Data records —
● ● ● ● ●
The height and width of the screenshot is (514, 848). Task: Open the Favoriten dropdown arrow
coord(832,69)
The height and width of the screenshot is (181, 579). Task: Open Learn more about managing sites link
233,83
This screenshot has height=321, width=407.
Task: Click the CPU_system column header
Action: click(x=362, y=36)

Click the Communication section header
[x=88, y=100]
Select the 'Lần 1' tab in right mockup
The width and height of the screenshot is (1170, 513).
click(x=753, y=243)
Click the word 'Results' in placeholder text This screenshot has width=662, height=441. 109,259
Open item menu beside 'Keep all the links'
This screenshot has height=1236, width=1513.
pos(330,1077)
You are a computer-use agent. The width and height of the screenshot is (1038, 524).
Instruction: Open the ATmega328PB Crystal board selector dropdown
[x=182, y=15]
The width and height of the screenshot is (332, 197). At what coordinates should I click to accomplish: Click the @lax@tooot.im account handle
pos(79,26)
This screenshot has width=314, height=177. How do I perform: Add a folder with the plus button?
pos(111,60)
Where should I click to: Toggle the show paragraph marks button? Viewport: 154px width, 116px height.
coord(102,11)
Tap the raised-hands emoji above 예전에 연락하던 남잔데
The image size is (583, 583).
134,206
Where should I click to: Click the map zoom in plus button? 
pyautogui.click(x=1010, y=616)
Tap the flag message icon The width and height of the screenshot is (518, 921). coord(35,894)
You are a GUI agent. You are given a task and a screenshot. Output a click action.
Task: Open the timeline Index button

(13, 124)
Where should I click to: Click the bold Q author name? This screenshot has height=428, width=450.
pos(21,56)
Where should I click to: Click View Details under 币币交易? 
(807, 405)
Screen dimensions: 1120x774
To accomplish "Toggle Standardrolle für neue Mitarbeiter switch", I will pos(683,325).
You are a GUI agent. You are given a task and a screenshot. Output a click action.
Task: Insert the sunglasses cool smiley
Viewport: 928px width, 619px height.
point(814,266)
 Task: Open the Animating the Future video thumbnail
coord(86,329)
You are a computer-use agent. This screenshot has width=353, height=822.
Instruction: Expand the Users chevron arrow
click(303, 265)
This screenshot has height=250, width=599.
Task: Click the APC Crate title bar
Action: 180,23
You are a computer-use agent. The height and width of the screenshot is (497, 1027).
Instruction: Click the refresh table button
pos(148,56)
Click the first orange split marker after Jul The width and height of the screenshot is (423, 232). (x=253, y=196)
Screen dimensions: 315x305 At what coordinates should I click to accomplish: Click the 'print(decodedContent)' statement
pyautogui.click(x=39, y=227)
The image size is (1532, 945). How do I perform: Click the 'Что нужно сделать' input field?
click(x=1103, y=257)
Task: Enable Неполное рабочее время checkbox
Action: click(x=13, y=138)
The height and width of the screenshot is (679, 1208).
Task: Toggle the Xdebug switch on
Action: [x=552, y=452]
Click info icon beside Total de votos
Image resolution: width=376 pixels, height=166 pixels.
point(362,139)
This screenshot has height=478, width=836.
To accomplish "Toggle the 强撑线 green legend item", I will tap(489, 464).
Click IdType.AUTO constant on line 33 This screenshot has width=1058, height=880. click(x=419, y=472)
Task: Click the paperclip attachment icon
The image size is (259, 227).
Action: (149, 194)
● ● ● ● ●
Problem —
Apply a filter for "agent" to the entries and show each line that passes.

Task output —
You are a computer-use agent. The width and height of the screenshot is (1038, 524).
You are a GUI agent. You are given a task and a screenshot. Output a click action.
You are a GUI agent. You are given a task and a screenshot. Output a click action.
You are a computer-use agent. This screenshot has width=353, height=822.
You are a computer-use agent. The height and width of the screenshot is (497, 1027).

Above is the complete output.